Поставив его на стол, она с тем же бледным лицом и неподвижными глазами, готовыми каждую секунду затуманиться слезами, начала накрывать стол. Стаканы звенели у нее, сталкиваясь с тарелками, нож и вилка падали из рук. Я же стоял рядом, дрожа и претерпевая странную, но нестерпимую пытку.
Затем она знаком пригласила меня сесть, а сама отошла прочь и остановилась в дверях, выходивших в сад. Я повиновался. Я сел, но, хотя ничего не ел с прошлого утра, не мог проглотить ни кусочка.

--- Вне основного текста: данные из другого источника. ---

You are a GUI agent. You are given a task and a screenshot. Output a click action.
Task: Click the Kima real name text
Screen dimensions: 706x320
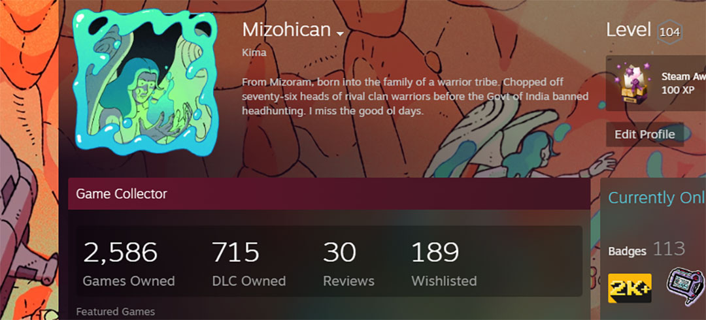click(254, 53)
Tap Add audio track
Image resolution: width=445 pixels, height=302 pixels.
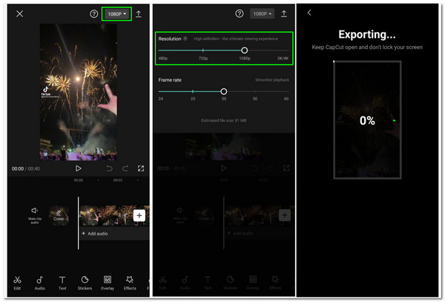(97, 233)
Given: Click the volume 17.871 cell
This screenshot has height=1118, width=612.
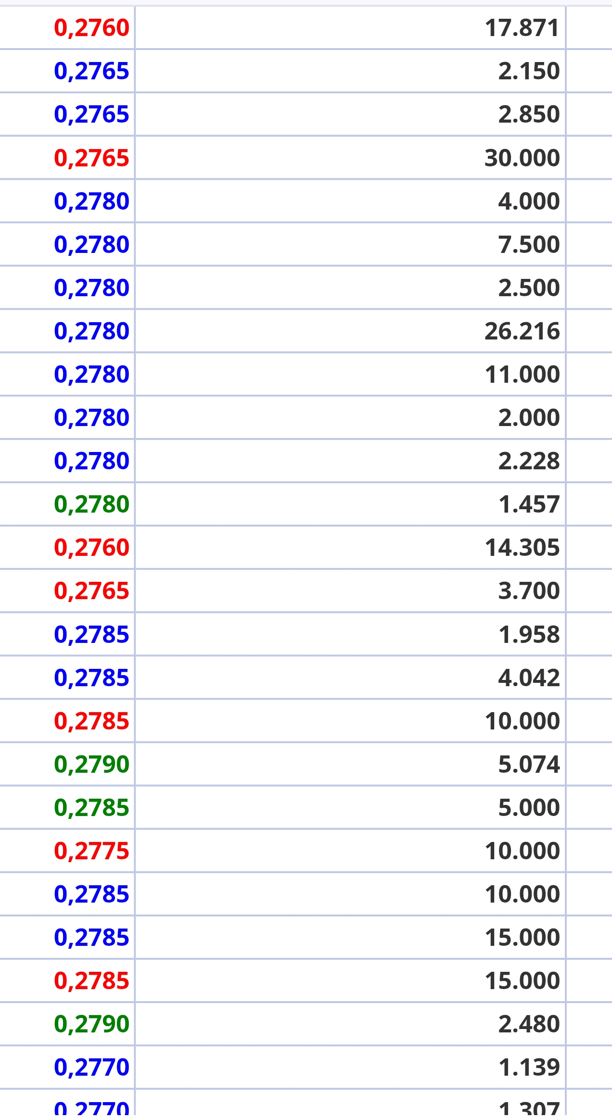Looking at the screenshot, I should [522, 28].
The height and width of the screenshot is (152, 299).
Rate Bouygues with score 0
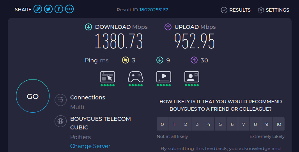tap(162, 124)
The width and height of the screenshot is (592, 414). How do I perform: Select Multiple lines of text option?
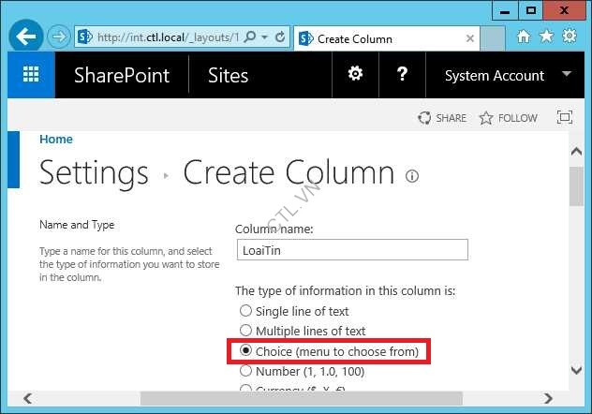click(x=245, y=331)

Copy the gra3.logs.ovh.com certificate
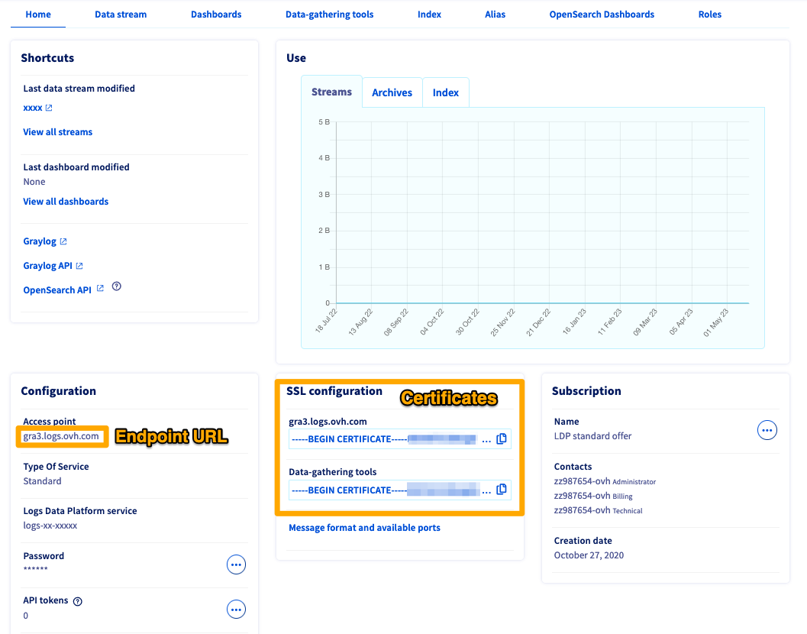[x=503, y=438]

Она вдруг обернулась и подошла ко мне.
– Вы ничего не едите, – сказала она.
Я бросил нож и порывисто вскочил с места.
– Бог мой! – вскричал я. – Неужели, сударыня, вы думаете, что у меня нет сердца?
В тот же миг я понял, что наделал, какую глупость совершил. Едва я вымолвил это, как она очутилась передо мною на коленях и, обнимая мои ноги, прижимаясь своими мокрыми щеками к моей грубой обуви, молила меня о пощаде, молила меня о его жизни, жизни, жизни! О, это было ужасно! Ужасно было слышать ее захлебывающийся голос, видеть ее светлые волосы, ниспадавшие на мои покрытые грязью сапоги, замечать, как ее гибкие формы подергивались судорожными рыданиями, сознавать, что эта женщина, женщина благородного происхождения, унижается передо мною.
– О сударыня, сударыня! – с мукой вскричал я. – Прошу вас, встаньте. Встаньте, или я уйду отсюда!
– Пощадите его! Пощадите его! – простонала она. – Что сделал он вам, что вы взялись преследовать его? Что сделал он вам, что вы решились погубить нас? О пощадите, пощадите! Отпустите его, и он уедет молиться за вас, я и моя сестра будем молиться за вас каждое утро и каждую ночь до конца наших дней.
Я ужасно боялся, чтобы кто-нибудь не вошел и не увидел ее, распростертую на полу. Я нагнулся и старался поднять ее. Но она приникла еще ниже и коснулась своими нежными руками зубцов моих шпор. Я не осмеливался пошевельнуться. Наконец я принял последнее решение.